Bill Runting was involved in an "unofficial" capacity during the PBS test broadcasts as an engineering student watching the mayhem. Since the early 1980s he's been on-call as the station engineer and looks after everything technical, from the microphones in the studios right through to the transmitter. Every now and then though, the radio does spit crackle.

"I sometimes wonder why I've been involved for quite so long," says Bill. "It's been a bit more than half my life and especially in an area that's effectively on-call."

In addition to clocking up the hours driving to Mt. Dandenong to fix the transmitter, Bill also had the pleasure (and pain) of rebuilding the entire PBS studio set-up when the station moved from the Ritz Mansions in St. Kilda to new premises in Easey Street, Collingwood in 2001.
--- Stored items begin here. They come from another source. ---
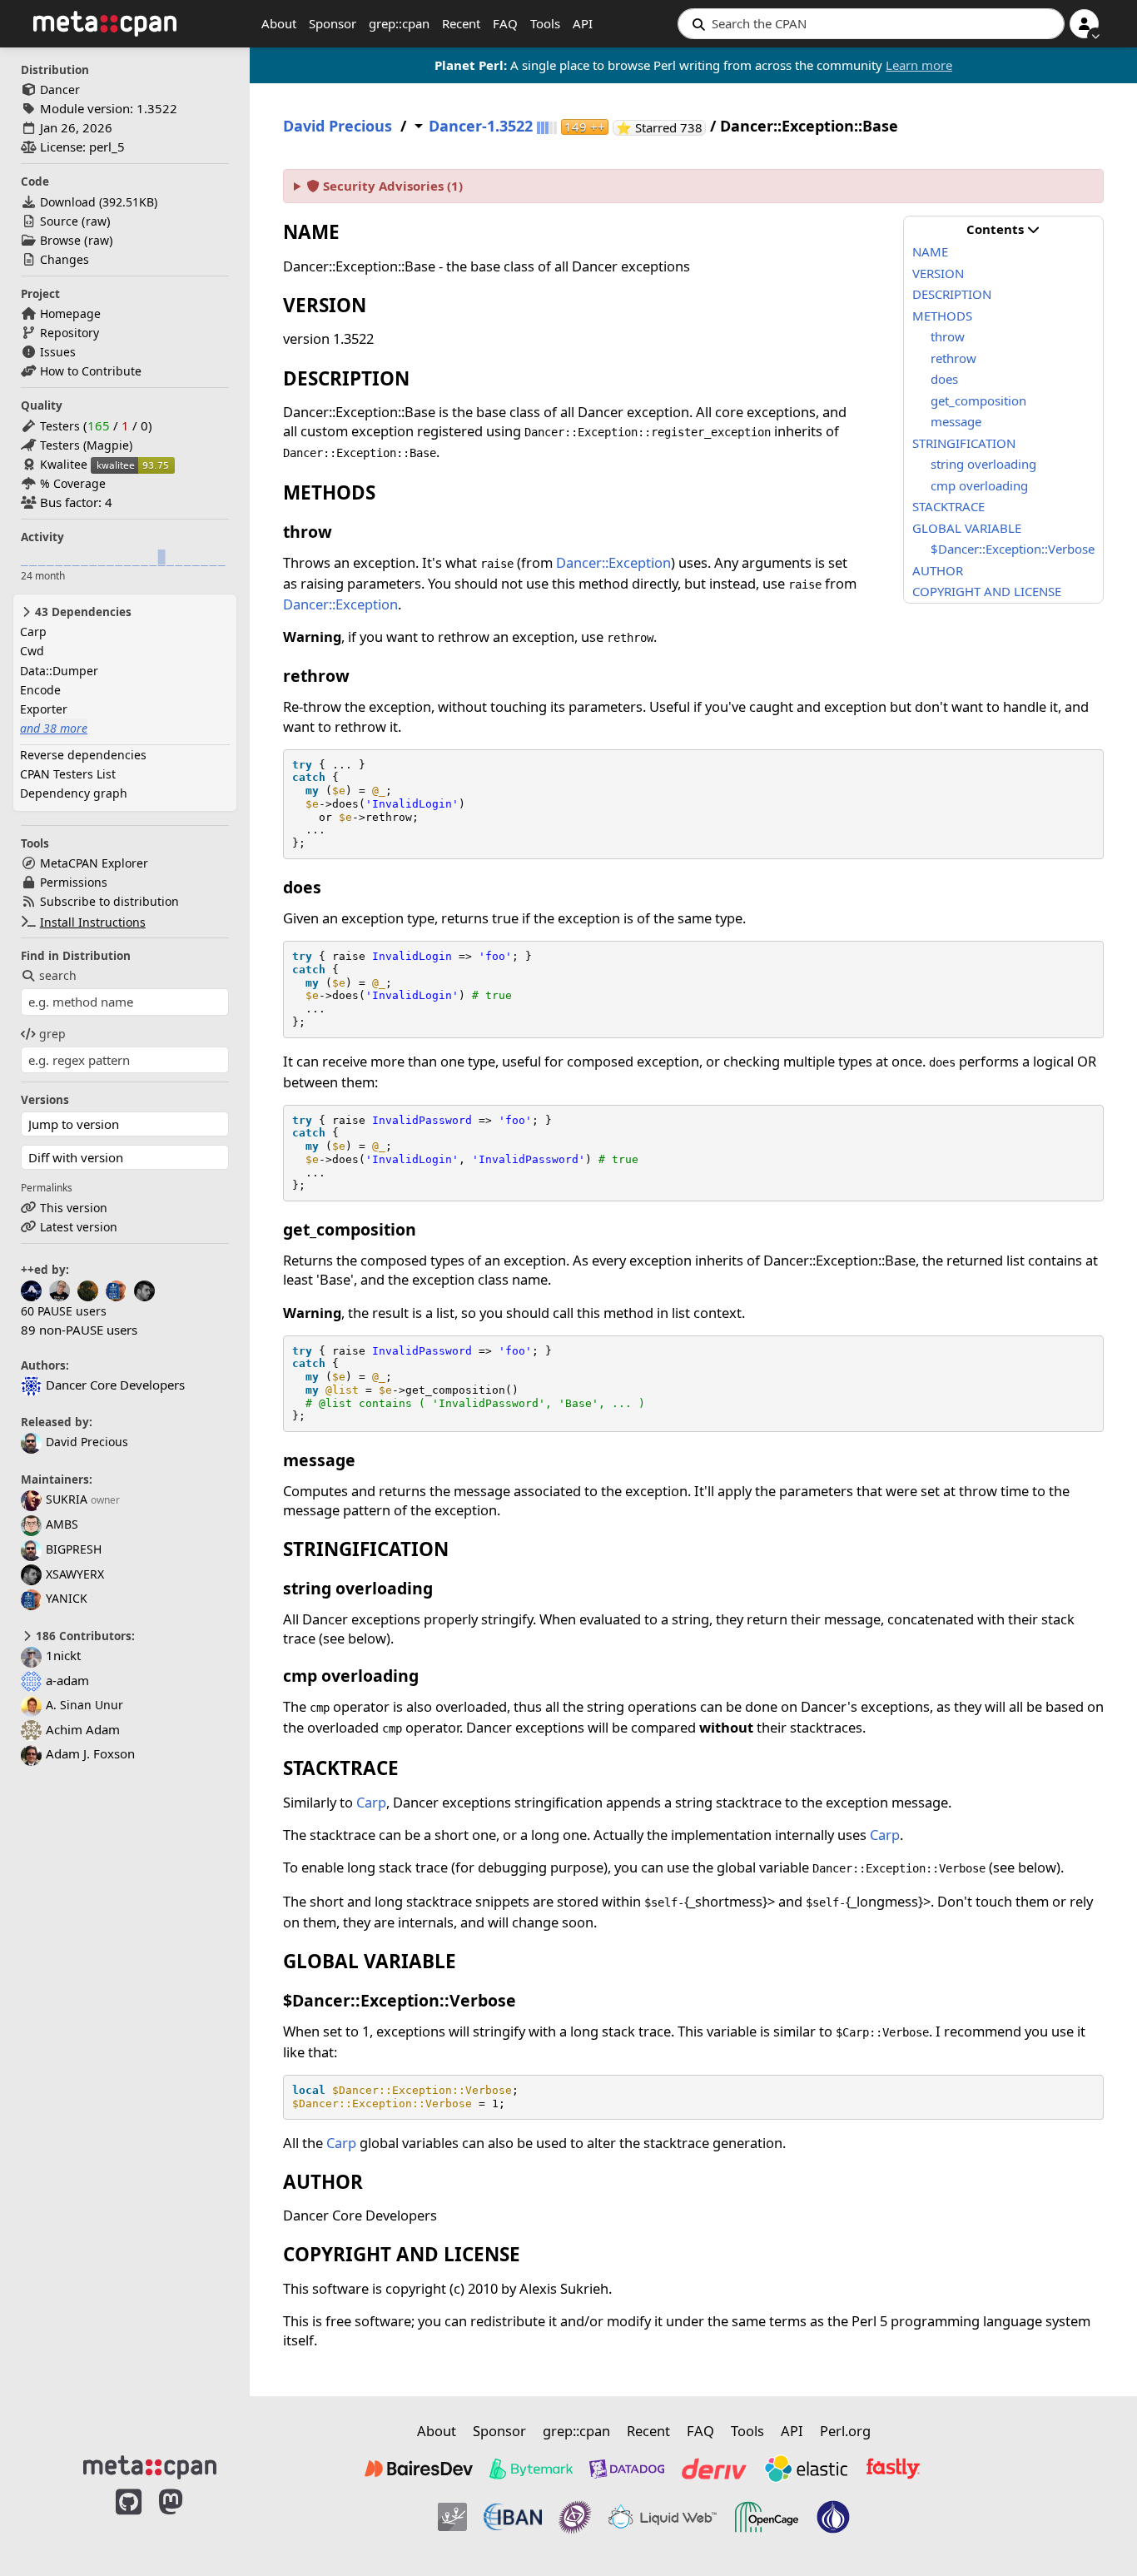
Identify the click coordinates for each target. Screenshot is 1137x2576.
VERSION (938, 273)
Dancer (60, 89)
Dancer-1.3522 (481, 126)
"I'm very proud of the station and what it does. I think it's got fantastic potential still and the facilities that have been developed over the last few years, particularly with the move to Collingwood, have been a great leap forward for PBS. As painful as the need to move from St. Kilda was, forced by the end of a long lease, I regard it as the best thing that's ever happened to us".

In 2001 the pressure yet again hit PBS. In what could be the shortest relocation time on record, the dedicated team prepared new studios, built offices and set the Easey Street site up ready for broadcast-all in a little over thirteen weeks.

Roger Jones, PBS's current Station Manager explains, "Because we'd been in the one place for so long we were totally ill-prepared for relocation. We spent a pretty intensive four or five months looking for properties in and around St. Kilda, Richmond and Prahran. Collingwood definitely had factory and warehouse space available at an affordable rent for us."

At a cost of forty thousand dollars, volunteers, board members, announcers and subscribers pulled it together for the first transmission from 47 Easey Street on the November 27, 2001. Volunteers constructed around 95 per cent of the new site, with the remaining work completed by paid tradesmen.

What is it about PBS that creates the urge to volunteer? Roger believes there are many motivations to volunteering, but without a doubt the common motivation is a passion for music. Sometimes this passion can get a little over-focussed and extreme.

"I had a call the other day from someone who rang in on a show, saying that the interview the announcer was doing was too long. I asked him 'How long is long enough?' and he said 'Four minutes on the spot'. Apparently he times them all. He suggested that the announcer should be disciplined. Music is a passionate thing and passion comes out in lots of different ways and sometimes it isn't always nice, but it's incredible. That's been a real eye-opener for me."

Roger sums it all up, "The incredible love of music is what unites our community and makes PBS FM a unique and amazing station."

 

Beginning her radio career at PBS, Anne-Marie Middlemast is now an ABC announcer and SBS radio producer.